Ketika hal itu dikonfirmasi oleh Gubernur Lemhanas Letjen TNI (Purn) Agus Widjojo.

“Iya betul Pak Iriawan,” kata Agus saat dikonfirmasi mengenai pelantikan Iriawan, Minggu (17/6).

Agus mengatakan kabar penunjukan Iriawan itu sudah diketahui sebelum lebaran atau sekitar satu hingga dua minggu yang lalu.

Penunjukan Iriawan merupakan usulan dari Kementerian Dalam Negeri dan Keputusan Presiden (Keppres) penunjukkan itu juga sudah ditandatangani Presiden Joko Widodo.

Saat ini, kata Agus, dia sudah berada di Bandung untuk menghadiri pelantikan Pj Gubernur Jawa Barat. “Saya sudah di Bandung, besok hadir,” lanjutnya.

Iriawan sebelumnya dimutasi dari jabatan Asisten Kapolri bidang Operasi ke Pati Staf Sumber Daya Manusia Polri ke Lemhanas.
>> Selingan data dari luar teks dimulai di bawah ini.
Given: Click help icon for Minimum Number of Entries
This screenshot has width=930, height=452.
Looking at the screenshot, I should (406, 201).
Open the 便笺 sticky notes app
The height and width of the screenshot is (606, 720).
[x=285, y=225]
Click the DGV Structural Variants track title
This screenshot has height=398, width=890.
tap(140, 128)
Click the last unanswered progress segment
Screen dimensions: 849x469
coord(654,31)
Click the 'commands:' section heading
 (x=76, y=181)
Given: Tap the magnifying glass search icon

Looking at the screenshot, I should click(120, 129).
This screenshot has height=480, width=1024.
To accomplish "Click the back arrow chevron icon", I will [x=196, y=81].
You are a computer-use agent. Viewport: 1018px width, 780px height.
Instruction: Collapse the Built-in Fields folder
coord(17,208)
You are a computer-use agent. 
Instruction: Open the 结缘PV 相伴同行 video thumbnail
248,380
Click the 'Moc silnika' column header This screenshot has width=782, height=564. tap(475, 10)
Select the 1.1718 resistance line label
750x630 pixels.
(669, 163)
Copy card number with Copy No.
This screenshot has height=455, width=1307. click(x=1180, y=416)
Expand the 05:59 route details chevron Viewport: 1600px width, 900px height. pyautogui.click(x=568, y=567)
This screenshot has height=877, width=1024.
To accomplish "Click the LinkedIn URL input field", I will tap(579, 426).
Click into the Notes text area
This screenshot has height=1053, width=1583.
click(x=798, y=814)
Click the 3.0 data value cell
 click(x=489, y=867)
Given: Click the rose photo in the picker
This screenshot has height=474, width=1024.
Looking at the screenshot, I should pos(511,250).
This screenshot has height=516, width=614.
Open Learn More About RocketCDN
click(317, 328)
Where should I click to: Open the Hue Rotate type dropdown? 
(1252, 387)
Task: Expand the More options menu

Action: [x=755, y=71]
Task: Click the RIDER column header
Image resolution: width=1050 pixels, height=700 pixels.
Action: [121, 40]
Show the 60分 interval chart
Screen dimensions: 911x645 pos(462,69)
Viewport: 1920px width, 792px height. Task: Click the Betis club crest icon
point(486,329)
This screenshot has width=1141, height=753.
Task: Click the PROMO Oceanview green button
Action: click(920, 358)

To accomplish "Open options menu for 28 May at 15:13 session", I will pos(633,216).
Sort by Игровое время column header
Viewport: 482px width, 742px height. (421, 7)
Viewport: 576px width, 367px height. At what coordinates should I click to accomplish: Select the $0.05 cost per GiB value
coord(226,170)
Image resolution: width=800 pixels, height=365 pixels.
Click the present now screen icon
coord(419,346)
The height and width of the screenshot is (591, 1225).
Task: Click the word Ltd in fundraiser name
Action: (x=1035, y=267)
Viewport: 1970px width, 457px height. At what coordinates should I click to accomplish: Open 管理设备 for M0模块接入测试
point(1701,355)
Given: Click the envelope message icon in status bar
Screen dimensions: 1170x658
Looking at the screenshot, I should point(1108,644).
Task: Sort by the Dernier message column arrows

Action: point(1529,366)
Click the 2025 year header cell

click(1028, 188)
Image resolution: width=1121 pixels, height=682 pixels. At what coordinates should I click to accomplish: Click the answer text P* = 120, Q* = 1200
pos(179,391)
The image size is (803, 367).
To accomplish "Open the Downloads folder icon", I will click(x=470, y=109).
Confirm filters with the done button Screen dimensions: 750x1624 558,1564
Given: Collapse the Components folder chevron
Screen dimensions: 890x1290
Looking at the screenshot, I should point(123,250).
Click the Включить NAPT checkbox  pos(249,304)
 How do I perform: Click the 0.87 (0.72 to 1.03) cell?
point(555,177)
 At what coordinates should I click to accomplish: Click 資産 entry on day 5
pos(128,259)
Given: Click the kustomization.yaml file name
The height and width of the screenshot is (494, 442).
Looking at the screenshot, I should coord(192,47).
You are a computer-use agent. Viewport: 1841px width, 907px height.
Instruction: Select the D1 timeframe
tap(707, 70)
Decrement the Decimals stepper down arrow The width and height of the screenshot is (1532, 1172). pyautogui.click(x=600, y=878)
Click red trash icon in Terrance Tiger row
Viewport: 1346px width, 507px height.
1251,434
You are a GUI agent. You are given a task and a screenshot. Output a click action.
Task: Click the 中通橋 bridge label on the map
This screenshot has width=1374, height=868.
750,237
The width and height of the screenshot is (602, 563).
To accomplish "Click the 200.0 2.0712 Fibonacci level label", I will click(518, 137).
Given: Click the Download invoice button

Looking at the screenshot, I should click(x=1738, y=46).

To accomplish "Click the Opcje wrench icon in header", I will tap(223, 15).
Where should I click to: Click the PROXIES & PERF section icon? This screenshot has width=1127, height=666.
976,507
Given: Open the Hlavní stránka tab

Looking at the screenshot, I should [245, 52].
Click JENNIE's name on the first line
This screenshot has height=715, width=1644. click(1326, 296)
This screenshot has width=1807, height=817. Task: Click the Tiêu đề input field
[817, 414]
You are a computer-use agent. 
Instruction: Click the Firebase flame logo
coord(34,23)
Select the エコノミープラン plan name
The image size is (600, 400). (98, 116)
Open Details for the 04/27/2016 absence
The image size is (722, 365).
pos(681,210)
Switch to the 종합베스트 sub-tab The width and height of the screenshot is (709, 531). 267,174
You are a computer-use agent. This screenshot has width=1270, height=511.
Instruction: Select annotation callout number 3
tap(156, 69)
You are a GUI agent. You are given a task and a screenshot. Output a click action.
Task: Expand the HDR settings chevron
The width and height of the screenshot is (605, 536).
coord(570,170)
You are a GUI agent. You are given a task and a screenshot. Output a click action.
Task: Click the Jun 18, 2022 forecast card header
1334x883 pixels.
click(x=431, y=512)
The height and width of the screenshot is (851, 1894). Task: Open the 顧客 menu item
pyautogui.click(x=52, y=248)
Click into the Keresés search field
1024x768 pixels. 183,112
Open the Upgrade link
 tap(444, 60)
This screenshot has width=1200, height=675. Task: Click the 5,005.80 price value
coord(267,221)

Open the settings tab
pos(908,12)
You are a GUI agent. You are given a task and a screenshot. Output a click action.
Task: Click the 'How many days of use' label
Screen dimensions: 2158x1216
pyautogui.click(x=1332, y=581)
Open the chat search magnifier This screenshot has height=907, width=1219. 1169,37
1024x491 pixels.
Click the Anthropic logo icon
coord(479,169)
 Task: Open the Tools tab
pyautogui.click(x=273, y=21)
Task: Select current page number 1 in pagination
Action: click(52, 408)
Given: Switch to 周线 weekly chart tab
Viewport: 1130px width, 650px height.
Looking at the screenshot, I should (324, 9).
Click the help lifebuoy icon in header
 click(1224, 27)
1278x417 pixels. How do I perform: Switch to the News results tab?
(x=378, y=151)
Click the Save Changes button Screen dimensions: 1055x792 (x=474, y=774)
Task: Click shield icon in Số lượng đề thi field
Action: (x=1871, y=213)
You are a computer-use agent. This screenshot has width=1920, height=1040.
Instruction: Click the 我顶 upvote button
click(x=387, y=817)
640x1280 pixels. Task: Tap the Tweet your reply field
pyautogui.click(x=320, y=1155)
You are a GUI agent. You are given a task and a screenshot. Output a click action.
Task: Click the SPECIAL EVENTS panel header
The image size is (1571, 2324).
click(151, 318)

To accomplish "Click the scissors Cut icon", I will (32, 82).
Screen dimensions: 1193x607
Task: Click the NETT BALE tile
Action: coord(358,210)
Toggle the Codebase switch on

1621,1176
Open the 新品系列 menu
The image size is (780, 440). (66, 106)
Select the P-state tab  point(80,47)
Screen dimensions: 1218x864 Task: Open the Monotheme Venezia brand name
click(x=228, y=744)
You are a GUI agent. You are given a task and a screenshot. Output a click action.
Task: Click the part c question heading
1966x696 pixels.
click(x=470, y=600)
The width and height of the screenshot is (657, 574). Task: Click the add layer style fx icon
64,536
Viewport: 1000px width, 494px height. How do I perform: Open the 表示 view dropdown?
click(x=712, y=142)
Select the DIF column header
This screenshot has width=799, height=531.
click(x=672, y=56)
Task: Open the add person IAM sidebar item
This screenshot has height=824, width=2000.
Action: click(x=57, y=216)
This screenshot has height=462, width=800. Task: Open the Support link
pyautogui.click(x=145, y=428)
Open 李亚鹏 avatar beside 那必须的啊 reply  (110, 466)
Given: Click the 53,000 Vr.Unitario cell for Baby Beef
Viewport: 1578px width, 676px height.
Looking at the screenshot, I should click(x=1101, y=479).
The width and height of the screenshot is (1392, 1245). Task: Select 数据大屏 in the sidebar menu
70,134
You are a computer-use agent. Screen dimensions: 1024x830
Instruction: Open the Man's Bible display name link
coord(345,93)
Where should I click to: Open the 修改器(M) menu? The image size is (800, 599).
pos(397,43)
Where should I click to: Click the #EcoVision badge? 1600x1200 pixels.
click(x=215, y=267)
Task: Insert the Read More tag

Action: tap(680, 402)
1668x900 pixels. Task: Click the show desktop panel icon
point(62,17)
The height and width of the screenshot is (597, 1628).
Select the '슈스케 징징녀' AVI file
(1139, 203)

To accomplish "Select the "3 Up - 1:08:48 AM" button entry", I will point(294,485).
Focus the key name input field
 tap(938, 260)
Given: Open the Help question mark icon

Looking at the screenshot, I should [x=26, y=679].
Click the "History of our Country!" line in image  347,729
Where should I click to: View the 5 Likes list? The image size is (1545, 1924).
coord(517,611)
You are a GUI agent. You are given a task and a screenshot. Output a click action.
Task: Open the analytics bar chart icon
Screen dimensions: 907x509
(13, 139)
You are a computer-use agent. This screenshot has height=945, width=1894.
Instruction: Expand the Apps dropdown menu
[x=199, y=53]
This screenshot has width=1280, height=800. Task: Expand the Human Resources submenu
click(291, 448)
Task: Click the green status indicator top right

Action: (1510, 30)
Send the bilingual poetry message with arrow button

Atas mutasi itu, Iriawan diganjar jabatan Komisaris Jenderal.

Nama M Iriawan muncul sebagai calon PJ Gubernur Jawa Barat saat berpangkat Irjen dan menjabat sebagai Asisten Kapolri Bidang Operasi pada Januari 2018. Nama Iriawan diusulkan bersama dengan Kadiv Propam Polri Irjen Martuani Sormin untuk menjadi Pj Gubernur Sumut. Keduanya diwacanakan akan mengisi posisi gubernur setelah Ahmad Heryawan dan Tengku Erry habis masa jabatannya.

“Dalam pengarahannya, Bapak Wakapolri menyampaikan ada dua perwira tinggi Polri yang dipercaya untuk memimpin sementara dua wilayah provinsi, yaitu Jawa Barat dan Sumatera Utara,” ujar Kabag Penerangan Umum Divisi Humas Polri saat itu, Kombes Martinus Sitompul kepada wartawan, Kamis (25/1/2018).

Saat itu, Mendagri Tjahjo Kumolo mengakui dia yang meminta nama-nama tersebut. “Prinsipnya pejabat eselon I. Saya yang minta,” kata Tjahjo pada Kamis (25/1/2018).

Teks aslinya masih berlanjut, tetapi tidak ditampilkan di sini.